Exercise brief. Continue the Arizona bill on protocols for sexual assault survivors, picking up right after its last sentence.

Passage to read.
== Segment start ==
Bill Text: AZ HB2742 | 2021 | Fifty-fifth Legislature 1st Regular | Introduced


Bill Title: Sexual assault survivors; protocols

Spectrum: Partisan Bill (Democrat 3-0)

Status: (Introduced - Dead) 2021-02-03 - House read second time [HB2742 Detail]

Download: Arizona-2021-HB2742-Introduced.html

 

 

REFERENCE TITLE: sexual assault survivors; protocols

 

 

 

State of Arizona

House of Representatives

Fifty-fifth Legislature

First Regular Session

2021

 

 

HB 2742

 

Introduced by

Representatives Hernandez D: Fernandez, Longdon

 

 

AN ACT

 

amending title 36, chapter 1, article 2, Arizona Revised Statutes, by adding section 36-147; relating to the department of health services.

 

 

(TEXT OF BILL BEGINS ON NEXT PAGE)

 


Be it enacted by the Legislature of the State of Arizona:

Section 1. Title 36, chapter 1, article 2, Arizona Revised Statutes, is amended by adding section 36-147, to read:

START_STATUTE36-147. Sexual assault survivors; information materials; protocols

A. The Department shall develop, produce and distribute informational materials about emergency contraception and abortion services that are specifically designed for sexual assault survivors and that are presented in a factually accurate and unbiased manner.

B. The Department shall develop protocols that use the informational materials and describe how health care institutions, law enforcement agencies and colleges and universities, respectively, must provide this information to sexual assault survivors.

C. For situations in which a sexual assault occurred recently enough that emergency contraception may be effective:

1. The Department's protocols for law enforcement agencies and colleges and universities must include providing information to the sexual assault survivor about the safety, effectiveness and availability of emergency contraception, including information that emergency contraception does not cause an abortion.

2. the Department's protocols for health care institutions must require health care institutions to do all of the following:

(a) Provide the sexual assault survivor with objective and factually accurate written and oral information about the full range of medical options, including the safety, effectiveness and availability of emergency contraception, including information that emergency contraception does not cause an abortion.

(b) Orally inform the sexual assault survivor of the option to receive emergency contraception at the health care institution.

(c) Promptly provide to the sexual assault survivor emergency contraception on request.

(d) Ensure that all personnel who provide care to a sexual assault survivor are trained to provide medically and factually accurate and objective information about emergency contraception.

(e) Provide information to the sexual assault survivor about legal abortion when medically appropriate.

D. Health care institutions, law enforcement agencies and colleges and universities shall:

1. follow the Department's protocols for assisting sexual assault survivors that are written for health care institutions, law enforcement agencies and colleges and universities, respectively, including the use of the Department's informational materials.
== Segment end ==
[Data lines]
== Segment start ==
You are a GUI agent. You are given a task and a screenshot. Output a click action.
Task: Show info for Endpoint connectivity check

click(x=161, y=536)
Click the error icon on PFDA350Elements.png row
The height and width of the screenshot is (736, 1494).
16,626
== Segment end ==
Written answer.
2. ensure that each person who takes a report from, or provides care to, a sexual assault survivor has received training to implement the Department's protocols.

E. The department may request the assistance of the attorney general, the Arizona board of regents or a community college district governing board to use the entity's regulatory authority to ensure that health care institutions, law enforcement agencies and colleges and universities, respectively, follow the applicable protocols. END_STATUTE

Sec. 2. Legislative findings

The Legislature finds that:

1. According to the centers for disease control and prevention, nearly one in five American women are sexually assaulted at some point in their lives—nearly two million each year.

2. Adding to the trauma, about five percent of sexual assault survivors become pregnant as a result of the attack.

3. Nearly ninety percent of these pregnancies could be prevented if sexual assault survivors had timely access to emergency contraception.

4. Approved for use by the United States food and drug administration, emergency contraception prevents pregnancy after sexual intercourse. Emergency contraceptives available in the United States and approved by the United States food and drug administration have no effect on existing pregnancies.

5. While standards of emergency care established by the American medical association require that sexual assault survivors be counseled about their risk of pregnancy and offered emergency contraception, many hospitals fail to provide emergency contraception to sexual assault survivors.

6. The United States department of justice recommends that sexual assault survivors be given information about both emergency contraception and the medicine itself, if requested.

7. While law enforcement agencies and universities and colleges receive thousands of reports of sexual assault each year, they often do not counsel survivors about the availability of emergency contraception.